* start *
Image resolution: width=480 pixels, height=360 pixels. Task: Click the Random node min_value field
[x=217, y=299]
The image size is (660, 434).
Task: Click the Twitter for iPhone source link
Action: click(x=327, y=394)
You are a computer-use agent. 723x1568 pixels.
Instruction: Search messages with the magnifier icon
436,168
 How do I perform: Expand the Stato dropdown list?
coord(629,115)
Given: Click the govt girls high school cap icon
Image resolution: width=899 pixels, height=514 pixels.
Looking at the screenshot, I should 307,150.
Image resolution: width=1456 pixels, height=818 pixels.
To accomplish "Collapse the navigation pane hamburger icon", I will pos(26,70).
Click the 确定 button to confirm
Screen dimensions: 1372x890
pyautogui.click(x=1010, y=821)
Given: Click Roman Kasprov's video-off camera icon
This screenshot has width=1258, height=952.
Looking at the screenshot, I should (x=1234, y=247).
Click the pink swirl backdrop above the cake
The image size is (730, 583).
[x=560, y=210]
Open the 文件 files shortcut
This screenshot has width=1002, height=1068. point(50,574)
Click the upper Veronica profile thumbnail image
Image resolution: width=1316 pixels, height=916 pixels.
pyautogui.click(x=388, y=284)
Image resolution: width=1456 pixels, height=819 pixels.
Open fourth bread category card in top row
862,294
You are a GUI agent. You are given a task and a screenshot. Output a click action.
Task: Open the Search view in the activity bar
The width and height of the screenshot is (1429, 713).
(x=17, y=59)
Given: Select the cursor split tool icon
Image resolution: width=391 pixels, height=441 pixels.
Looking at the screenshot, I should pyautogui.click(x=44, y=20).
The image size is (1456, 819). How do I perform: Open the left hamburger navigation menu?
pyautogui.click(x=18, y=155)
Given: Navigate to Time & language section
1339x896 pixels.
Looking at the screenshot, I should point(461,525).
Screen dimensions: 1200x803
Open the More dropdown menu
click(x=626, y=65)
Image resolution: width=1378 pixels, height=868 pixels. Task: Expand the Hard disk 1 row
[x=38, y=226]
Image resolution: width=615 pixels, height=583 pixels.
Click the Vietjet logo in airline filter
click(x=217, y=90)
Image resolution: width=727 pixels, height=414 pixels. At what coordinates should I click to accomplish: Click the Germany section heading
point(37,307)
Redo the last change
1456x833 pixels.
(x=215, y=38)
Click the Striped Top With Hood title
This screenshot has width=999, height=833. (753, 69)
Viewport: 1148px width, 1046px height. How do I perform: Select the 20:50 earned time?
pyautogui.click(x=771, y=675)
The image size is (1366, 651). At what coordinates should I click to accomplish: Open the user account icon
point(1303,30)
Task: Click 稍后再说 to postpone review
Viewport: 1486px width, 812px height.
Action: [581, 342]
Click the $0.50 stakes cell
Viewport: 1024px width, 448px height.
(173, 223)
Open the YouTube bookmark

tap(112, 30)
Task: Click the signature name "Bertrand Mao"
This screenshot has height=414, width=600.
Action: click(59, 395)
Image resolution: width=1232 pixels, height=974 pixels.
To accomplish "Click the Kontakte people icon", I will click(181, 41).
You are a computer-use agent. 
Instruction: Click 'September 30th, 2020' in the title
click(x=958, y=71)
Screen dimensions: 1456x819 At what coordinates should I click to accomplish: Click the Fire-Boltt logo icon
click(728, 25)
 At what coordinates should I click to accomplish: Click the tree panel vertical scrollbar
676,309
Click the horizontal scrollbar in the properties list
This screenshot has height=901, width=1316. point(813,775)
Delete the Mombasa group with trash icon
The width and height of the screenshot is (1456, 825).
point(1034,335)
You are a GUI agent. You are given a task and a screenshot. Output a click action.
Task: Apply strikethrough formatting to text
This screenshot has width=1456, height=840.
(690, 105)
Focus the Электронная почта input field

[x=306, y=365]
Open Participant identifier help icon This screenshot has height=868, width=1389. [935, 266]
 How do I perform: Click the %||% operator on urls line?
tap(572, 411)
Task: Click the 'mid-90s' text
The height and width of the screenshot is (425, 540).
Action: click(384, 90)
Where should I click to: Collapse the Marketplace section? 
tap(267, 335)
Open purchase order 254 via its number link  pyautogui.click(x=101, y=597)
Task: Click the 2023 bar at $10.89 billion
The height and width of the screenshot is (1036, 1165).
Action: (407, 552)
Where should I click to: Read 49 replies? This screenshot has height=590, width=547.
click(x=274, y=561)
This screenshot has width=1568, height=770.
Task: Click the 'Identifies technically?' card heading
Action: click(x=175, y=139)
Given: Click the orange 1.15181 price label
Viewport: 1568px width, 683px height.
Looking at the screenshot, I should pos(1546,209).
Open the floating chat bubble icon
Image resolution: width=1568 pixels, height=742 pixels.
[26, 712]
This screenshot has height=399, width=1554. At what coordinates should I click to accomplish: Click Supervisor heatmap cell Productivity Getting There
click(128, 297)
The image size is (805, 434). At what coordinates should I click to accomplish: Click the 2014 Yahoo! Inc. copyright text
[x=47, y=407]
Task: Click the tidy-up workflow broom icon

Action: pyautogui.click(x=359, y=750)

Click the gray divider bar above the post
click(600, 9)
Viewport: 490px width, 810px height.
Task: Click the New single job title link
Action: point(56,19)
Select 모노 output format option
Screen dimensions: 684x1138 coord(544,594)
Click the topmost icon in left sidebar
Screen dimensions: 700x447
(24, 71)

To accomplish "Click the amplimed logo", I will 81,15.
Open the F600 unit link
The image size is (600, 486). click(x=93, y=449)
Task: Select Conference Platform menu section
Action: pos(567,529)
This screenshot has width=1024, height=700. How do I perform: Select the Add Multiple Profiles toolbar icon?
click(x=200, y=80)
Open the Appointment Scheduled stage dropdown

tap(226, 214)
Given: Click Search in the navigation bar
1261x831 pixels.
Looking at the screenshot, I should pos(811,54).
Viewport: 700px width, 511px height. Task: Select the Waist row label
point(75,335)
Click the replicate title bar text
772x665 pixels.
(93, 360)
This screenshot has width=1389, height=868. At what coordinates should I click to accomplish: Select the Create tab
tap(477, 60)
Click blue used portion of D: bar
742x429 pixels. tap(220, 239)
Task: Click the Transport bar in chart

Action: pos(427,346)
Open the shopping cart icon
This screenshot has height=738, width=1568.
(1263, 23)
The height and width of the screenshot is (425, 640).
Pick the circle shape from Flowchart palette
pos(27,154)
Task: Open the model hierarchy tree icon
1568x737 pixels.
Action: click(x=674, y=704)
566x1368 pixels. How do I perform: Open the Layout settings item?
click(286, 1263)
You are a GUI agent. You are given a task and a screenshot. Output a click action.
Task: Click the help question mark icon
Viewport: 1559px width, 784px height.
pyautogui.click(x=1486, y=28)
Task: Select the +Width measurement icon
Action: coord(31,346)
* end *
Retype the lines of the material verbatim, starting at the line that contains "Click the Striped Top With Hood title" and ending at the line that contains "point(1303,30)", both included.

[Answer to this exercise]
Click the Striped Top With Hood title
This screenshot has width=999, height=833. (753, 69)
Viewport: 1148px width, 1046px height. How do I perform: Select the 20:50 earned time?
pyautogui.click(x=771, y=675)
The image size is (1366, 651). At what coordinates should I click to accomplish: Open the user account icon
point(1303,30)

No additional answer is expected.